Les Européens vont également reprendre les discussions sur la réduction de leur dépendance énergétique. La commission européenne a proposé de réduire de deux tiers les importations de gaz naturel russe d’ici le début de l’année 2023. Clément Beaune a précisé que ces objectifs n’étaient « pas encore endossés » au niveau européen. La France, dépendante au gaz russe à hauteur de seulement 17 % de sa consommation, estime que l’objectif « va dans la bonne direction ». « Il est important, pour avoir de l’impact et de l’unité, que nous trouvions un accord à vingt-sept sur ce point », a encouragé le secrétaire d’État. Un plan, d’ici le début du mois de mai, sera conclu pour conclure de nouvelles sources d’approvisionnement et développer les énergies renouvelables.

Obligation de stocks stratégiques en gaz remplis à 90 % dans les Etats membres avant l’hiver

En parallèle, l’Union européenne est appelée à préparer le prochain hiver. La commission européenne prépare actuellement des propositions pour reconstituer les stocks stratégiques. Clément Beaune a évoqué une « obligation réglementaire forte et harmonisée ». Le scénario pourrait être celui de réserves remplies à 90 % dans chaque État membre au 1er octobre.
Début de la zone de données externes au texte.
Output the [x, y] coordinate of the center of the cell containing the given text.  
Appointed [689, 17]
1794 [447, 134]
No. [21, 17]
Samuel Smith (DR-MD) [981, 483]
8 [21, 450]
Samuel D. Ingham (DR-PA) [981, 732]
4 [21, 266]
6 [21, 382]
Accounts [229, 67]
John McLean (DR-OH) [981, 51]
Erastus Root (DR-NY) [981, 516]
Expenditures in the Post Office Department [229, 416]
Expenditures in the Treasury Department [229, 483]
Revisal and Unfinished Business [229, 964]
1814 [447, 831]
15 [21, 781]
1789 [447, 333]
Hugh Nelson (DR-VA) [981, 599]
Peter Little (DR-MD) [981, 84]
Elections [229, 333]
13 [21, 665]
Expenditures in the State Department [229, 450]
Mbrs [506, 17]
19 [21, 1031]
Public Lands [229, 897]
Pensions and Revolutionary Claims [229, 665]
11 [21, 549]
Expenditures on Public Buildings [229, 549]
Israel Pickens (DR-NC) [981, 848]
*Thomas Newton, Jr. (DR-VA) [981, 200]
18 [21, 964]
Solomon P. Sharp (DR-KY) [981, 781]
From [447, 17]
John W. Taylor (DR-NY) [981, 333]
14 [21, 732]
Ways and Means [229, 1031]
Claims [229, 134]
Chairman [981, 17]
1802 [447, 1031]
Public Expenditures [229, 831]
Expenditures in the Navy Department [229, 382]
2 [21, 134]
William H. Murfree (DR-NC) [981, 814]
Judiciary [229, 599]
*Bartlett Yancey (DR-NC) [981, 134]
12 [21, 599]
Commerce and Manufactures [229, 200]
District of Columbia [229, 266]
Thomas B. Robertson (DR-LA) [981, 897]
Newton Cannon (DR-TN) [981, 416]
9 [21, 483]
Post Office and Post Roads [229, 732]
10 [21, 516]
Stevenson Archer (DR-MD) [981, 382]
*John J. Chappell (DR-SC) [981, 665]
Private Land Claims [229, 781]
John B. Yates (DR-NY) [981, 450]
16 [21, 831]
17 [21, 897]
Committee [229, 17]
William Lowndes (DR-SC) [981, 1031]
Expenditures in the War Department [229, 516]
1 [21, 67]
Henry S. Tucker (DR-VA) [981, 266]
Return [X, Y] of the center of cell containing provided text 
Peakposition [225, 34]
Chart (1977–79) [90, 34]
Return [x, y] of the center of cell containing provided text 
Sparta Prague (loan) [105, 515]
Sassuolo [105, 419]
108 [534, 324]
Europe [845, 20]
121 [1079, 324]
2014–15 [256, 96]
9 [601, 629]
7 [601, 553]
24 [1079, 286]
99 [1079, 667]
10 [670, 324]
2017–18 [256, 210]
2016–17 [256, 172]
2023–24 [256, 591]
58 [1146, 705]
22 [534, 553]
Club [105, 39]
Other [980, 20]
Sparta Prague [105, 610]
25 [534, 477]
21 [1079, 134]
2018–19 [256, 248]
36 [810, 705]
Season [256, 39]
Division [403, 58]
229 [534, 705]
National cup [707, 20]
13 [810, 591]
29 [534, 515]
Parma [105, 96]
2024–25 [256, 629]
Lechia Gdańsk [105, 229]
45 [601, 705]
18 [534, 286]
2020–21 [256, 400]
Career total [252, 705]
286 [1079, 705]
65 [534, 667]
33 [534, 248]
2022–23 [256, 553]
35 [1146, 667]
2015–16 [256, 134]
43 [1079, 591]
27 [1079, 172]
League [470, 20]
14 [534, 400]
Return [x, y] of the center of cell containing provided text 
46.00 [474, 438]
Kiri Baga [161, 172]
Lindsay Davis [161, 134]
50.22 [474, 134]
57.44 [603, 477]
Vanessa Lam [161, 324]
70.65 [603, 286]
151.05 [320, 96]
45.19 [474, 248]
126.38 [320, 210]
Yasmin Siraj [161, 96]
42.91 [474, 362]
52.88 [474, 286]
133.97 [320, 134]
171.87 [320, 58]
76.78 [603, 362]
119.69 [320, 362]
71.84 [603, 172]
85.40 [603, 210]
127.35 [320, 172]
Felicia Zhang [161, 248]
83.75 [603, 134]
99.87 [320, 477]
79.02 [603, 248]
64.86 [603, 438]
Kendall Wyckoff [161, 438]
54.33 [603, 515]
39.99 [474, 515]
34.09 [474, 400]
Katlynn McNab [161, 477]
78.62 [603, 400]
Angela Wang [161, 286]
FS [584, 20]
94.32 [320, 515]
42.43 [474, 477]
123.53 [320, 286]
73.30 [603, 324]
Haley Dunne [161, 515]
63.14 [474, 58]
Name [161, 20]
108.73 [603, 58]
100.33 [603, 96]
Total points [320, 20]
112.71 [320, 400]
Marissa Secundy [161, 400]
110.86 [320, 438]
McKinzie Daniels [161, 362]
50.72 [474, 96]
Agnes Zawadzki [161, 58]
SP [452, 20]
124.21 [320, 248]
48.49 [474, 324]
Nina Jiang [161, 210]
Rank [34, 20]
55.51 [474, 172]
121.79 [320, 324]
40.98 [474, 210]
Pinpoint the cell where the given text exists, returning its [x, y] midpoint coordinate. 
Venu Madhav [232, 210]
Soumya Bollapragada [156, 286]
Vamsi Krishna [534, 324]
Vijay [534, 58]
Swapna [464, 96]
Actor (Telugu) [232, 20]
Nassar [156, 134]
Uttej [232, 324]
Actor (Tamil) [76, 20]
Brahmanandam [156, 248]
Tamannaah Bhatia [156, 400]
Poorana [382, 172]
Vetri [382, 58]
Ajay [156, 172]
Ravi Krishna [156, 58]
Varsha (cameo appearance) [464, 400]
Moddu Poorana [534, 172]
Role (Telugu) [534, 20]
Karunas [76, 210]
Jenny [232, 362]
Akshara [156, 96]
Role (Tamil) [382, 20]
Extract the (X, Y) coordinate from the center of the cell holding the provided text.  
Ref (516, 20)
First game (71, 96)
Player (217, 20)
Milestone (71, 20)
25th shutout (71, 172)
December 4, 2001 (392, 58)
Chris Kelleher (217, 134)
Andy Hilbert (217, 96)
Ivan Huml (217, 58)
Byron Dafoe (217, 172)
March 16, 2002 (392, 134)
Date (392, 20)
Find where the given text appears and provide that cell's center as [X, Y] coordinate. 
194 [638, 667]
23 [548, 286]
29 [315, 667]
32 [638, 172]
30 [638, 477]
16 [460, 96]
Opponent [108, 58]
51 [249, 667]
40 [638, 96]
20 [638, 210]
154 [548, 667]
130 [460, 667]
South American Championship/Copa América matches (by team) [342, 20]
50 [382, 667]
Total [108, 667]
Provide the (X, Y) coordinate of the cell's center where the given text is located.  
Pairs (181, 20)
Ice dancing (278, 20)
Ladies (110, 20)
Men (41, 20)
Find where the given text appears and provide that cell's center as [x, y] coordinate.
Enfin, les « perspectives européennes » de l’Ukraine pourraient être à nouveau évoquées au Conseil européen. L’Ukraine a officiellement déposé sa candidature le 28 février. Clément Beaune a rappelé qu’une telle décision ne pouvait « pas être prise à la légère ». « Il faut construire les étapes avec prudence et dire que la solidarité concrète que l’on doit à l’Ukraine, celle qui sauve des vies, c’est l’aide humanitaire et militaire, qui pourra se renforcer dans les jours qui viennent. » Le sénateur PS des Français de l’étranger, Jean-Yves Leconte, a demandé s’il n’était pas possible d’aller au-delà d’un simple statut de candidat. « On cherche l’équilibre […] La perspective européenne, à l’évidence sera reposée », a considéré le secrétaire d’État. Clément Beaune a également rappelé que l’accord d’association liant l’UE à l’Ukraine signé en 2014 était actuellement « la forme d’association la plus étroite que nous avons avec un pays tiers ».

Défense, autonomie stratégique ou énergétique : les ambitions des Européens nécessiteront des budgets importants. Et les questions autour des investissements en commun, ou l’évolution du pacte de stabilité budgétaire, seront plus que jamais d’actualité. « Est-ce qu’il y a un consensus politique pour faire un deuxième plan de relance européen, une dette commune complémentaire ? Non. Est-ce que l’on peut y arriver ? Oui, je crois », a résumé Clément Beaune.

Les chantiers ne manquent pas au Conseil européen. Mais le Monsieur Europe du gouvernement insiste sur le fait que l’accélération a été « très rapide » au cours des trois dernières semaines. « Je crois que, même s’il faudra faire le maximum au sommet des 24 et 25 mars, les choses continueront de bouger dans les semaines qui viennent ».